=== Work order ===
Below are the entries to work from; restate word for word the portion that opens with the line containing "This screenshot has width=1610, height=906." and closes with the line containing "You are a computer-use", keeping both.
*** Opening of Exercise inputs ***
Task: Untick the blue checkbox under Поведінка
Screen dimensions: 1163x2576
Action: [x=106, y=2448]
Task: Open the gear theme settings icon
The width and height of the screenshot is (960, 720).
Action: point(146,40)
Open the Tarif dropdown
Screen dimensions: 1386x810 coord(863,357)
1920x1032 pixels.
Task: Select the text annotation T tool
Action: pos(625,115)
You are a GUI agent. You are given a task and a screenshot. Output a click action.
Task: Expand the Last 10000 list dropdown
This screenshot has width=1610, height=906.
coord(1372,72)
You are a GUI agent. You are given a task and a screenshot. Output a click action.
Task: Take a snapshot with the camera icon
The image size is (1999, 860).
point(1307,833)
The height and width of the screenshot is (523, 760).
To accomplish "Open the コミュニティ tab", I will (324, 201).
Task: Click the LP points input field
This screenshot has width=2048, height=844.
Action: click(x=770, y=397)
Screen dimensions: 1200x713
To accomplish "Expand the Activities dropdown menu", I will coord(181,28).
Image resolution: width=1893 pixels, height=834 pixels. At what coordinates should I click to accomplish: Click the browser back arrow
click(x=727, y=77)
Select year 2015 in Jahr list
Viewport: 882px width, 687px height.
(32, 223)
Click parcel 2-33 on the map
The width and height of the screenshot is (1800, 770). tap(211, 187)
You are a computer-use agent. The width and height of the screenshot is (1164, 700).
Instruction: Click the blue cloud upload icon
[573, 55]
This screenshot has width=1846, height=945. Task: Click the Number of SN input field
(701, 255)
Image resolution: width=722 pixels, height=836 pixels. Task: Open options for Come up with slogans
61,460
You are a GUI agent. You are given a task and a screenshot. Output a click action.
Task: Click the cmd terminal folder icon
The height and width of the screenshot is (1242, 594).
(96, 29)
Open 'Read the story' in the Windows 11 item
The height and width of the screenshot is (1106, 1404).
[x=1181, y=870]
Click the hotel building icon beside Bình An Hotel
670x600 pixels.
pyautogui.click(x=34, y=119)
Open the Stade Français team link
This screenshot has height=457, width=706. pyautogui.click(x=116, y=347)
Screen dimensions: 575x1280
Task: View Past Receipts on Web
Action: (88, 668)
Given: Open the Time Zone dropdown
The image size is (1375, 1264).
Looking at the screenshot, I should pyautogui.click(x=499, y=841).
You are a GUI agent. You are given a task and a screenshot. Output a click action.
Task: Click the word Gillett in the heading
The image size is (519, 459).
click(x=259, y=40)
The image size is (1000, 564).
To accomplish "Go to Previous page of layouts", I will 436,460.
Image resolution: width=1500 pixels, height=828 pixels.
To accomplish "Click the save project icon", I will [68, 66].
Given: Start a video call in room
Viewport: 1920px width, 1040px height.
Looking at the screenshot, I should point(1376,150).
*** Close of Exercise inputs ***
=== Answer area ===
This screenshot has width=1610, height=906.
coord(1372,72)
You are a GUI agent. You are given a task and a screenshot. Output a click action.
Task: Take a snapshot with the camera icon
The image size is (1999, 860).
point(1307,833)
The height and width of the screenshot is (523, 760).
To accomplish "Open the コミュニティ tab", I will (324, 201).
Task: Click the LP points input field
This screenshot has width=2048, height=844.
Action: click(x=770, y=397)
Screen dimensions: 1200x713
To accomplish "Expand the Activities dropdown menu", I will coord(181,28).
Image resolution: width=1893 pixels, height=834 pixels. At what coordinates should I click to accomplish: Click the browser back arrow
click(x=727, y=77)
Select year 2015 in Jahr list
Viewport: 882px width, 687px height.
(32, 223)
Click parcel 2-33 on the map
The width and height of the screenshot is (1800, 770). tap(211, 187)
You are a computer-use agent. The width and height of the screenshot is (1164, 700).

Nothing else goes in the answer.